Una guerra culturale è più violenta rispetto ad un disaccordo su questioni economiche e di politica estera, perché nega la legittimità dell’avversario, disumanizzandolo. Per questo si teme una degenerazione dell’ordine pubblico in occasione delle prossime presidenziali. Una testimonianza drammatica della nuova violenza politica è emersa fra i messaggi di Tucker Carlson, il noto commentatore recentemente licenziato da Fox. «Un paio di settimane fa, stavo guardando un video di persone che litigavano per strada a Washington – scriveva ad un produttore di Fox, all’indomani dell’assalto al Campidoglio, il 7 gennaio 2021 - Un gruppo di ragazzi di Trump ha circondato un ragazzo di Antifa e ha iniziato a pestarlo a sangue. Erano almeno tre contro uno. Saltare addosso a un ragazzo in quel modo è ovviamente disonorevole. Non è così che combattono gli uomini bianchi. Eppure all’improvviso mi ritrovai a fare il tifo per la folla contro l’uomo, sperando che lo colpissero più forte, che lo uccidessero. Volevo davvero che facessero del male al ragazzo. Ne sentivo il sapore. Poi, da qualche parte nel profondo del mio cervello, è scattato un allarme: questo non va bene per me.

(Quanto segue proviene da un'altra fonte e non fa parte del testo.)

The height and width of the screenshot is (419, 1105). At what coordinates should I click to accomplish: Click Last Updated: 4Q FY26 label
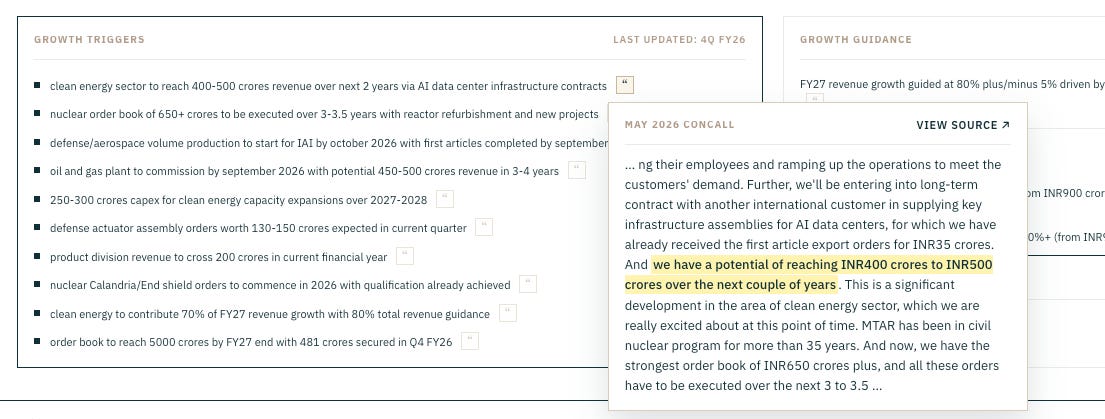pos(679,39)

Sto diventando qualcosa che non voglio essere. Il verme di Antifa è un essere umano. Per quanto disprezzi ciò che dice e fa, per quanto sia sicuro che lo odierei personalmente se lo conoscessi, non dovrei gongolare per la sua sofferenza. Dovrei esserne infastidito. Dovrei ricordare che da qualche parte qualcuno probabilmente ama questo ragazzo e sarebbe distrutto se venisse ucciso. Se non mi preoccupo di queste cose, se riduco le persone alla loro politica, come faccio a essere migliore di lui?». I commentatori sono inorriditi di fronte a questo messaggio, perché Carlson parla di “uomo bianco” per identificare il suo gruppo. Quindi è stato ancor più accusato di razzismo.

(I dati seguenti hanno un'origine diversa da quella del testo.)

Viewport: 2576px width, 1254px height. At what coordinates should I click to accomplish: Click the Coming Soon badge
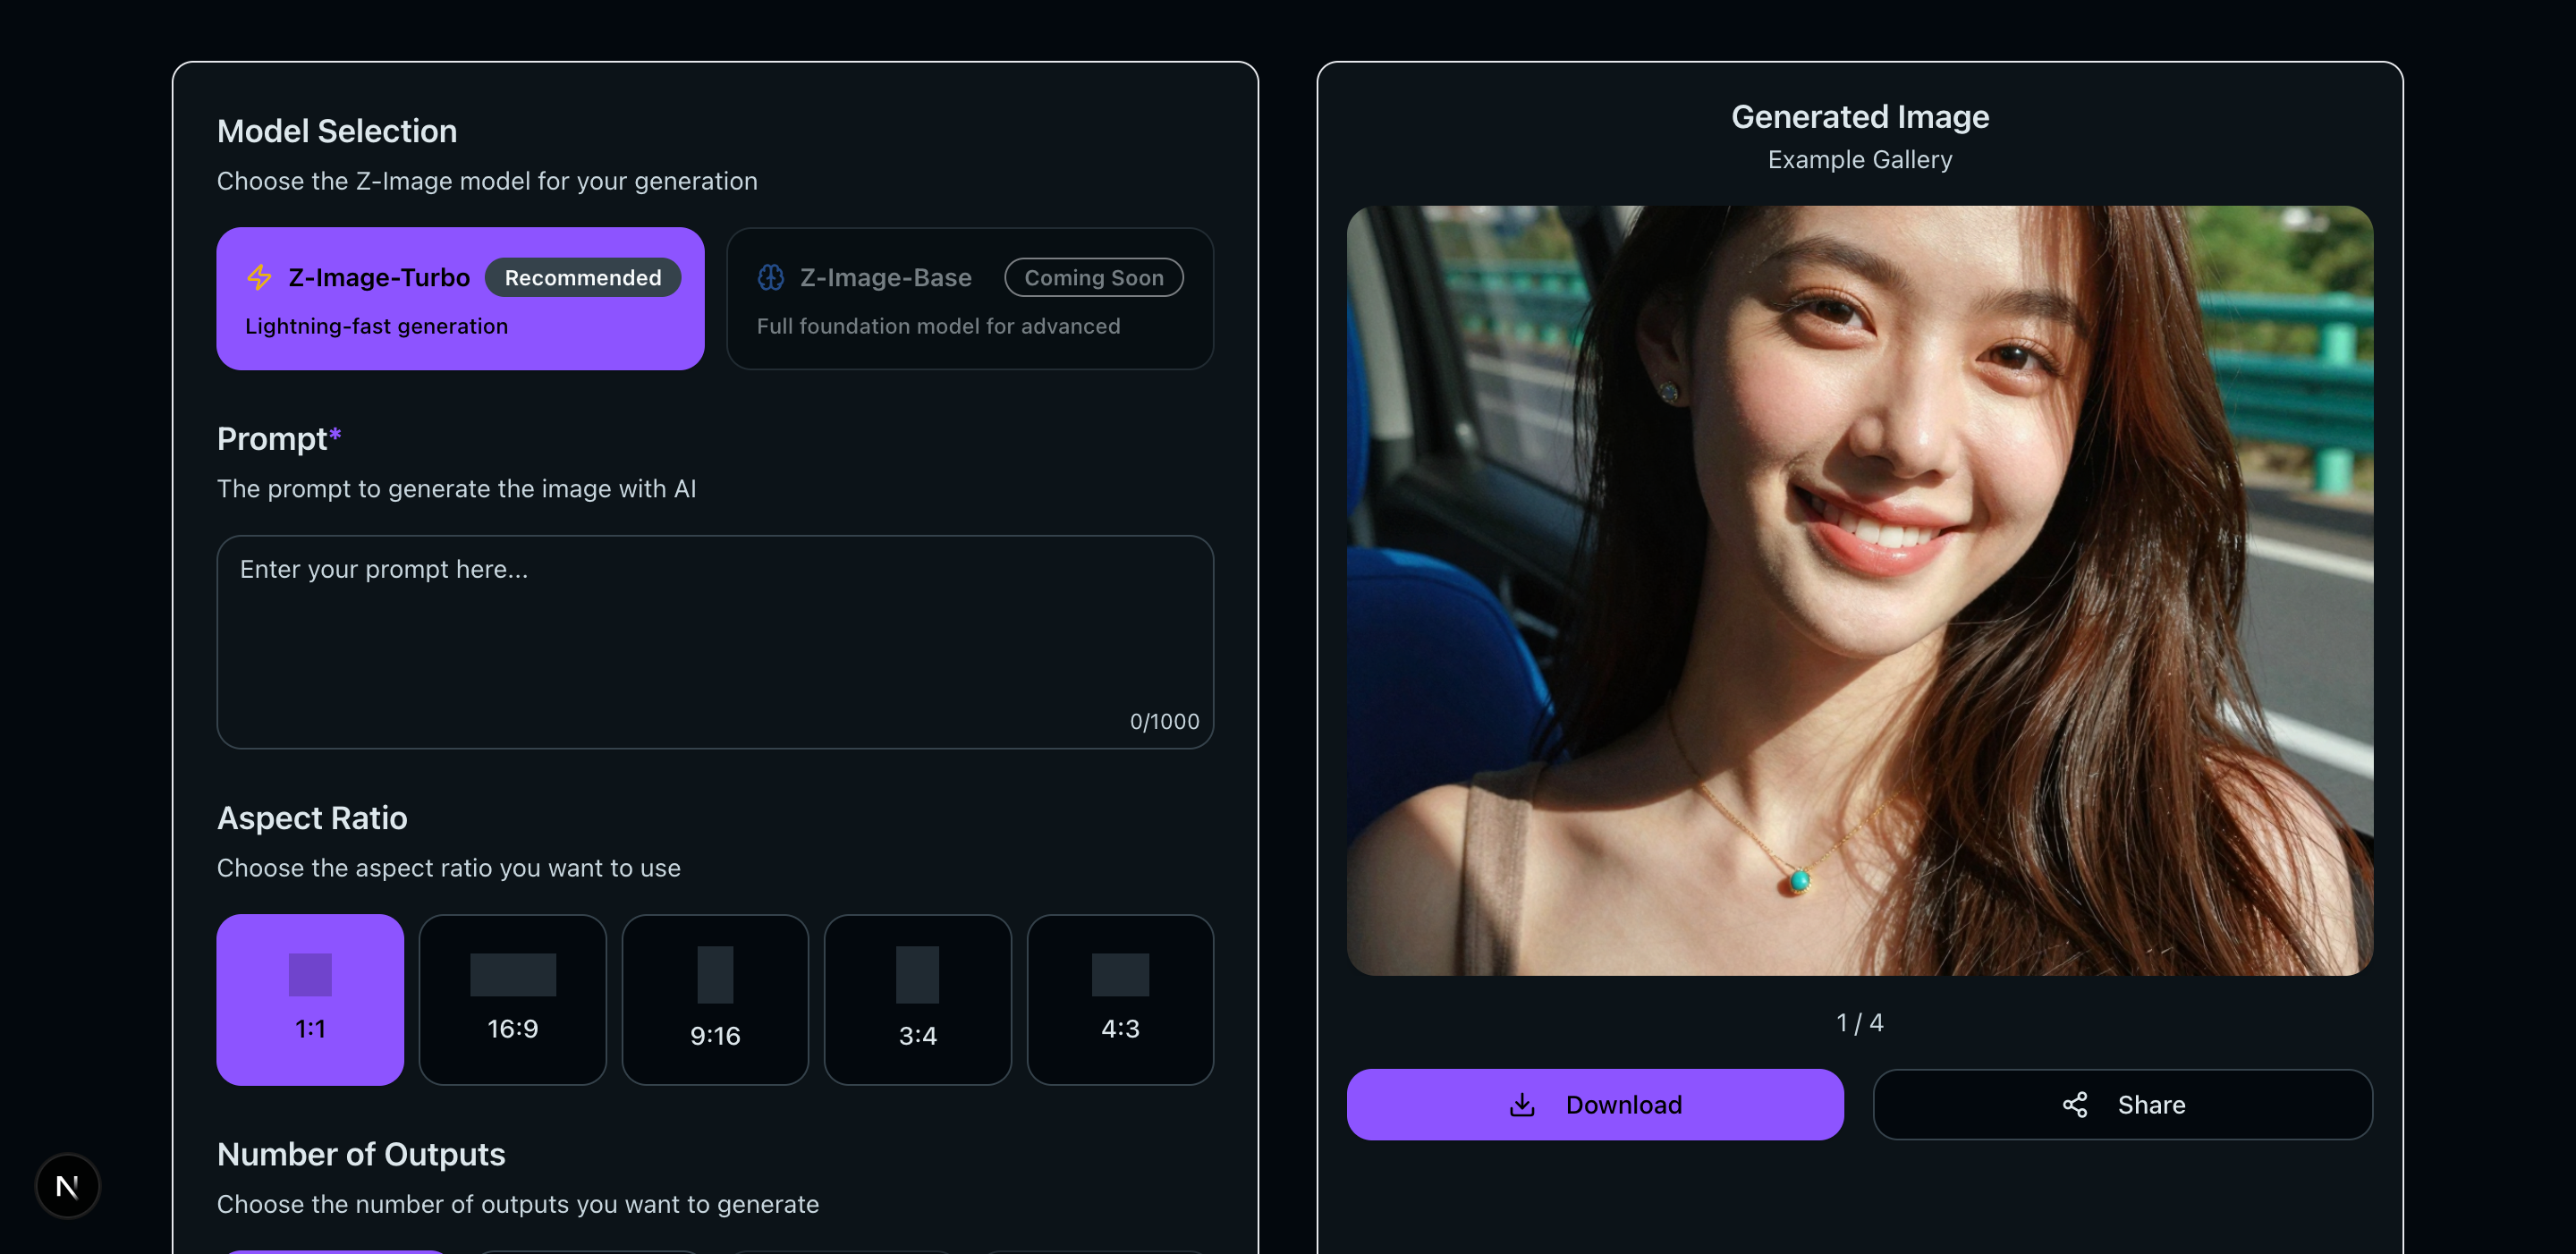pyautogui.click(x=1093, y=277)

Ma il messaggio assume un altro significato se lo si legge per quello che è il suo reale intento: la paura di una guerra civile e il senso dell’umano che impedisce di demonizzare l’avversario, vedendolo come uomo e non come “verme Antifa”. Carlson dimostra di mantenere quell’umanità che da un secolo e mezzo a questa parte ha sempre impedito lo scoppio di una guerra civile, anche in momenti di estrema polarizzazione politica.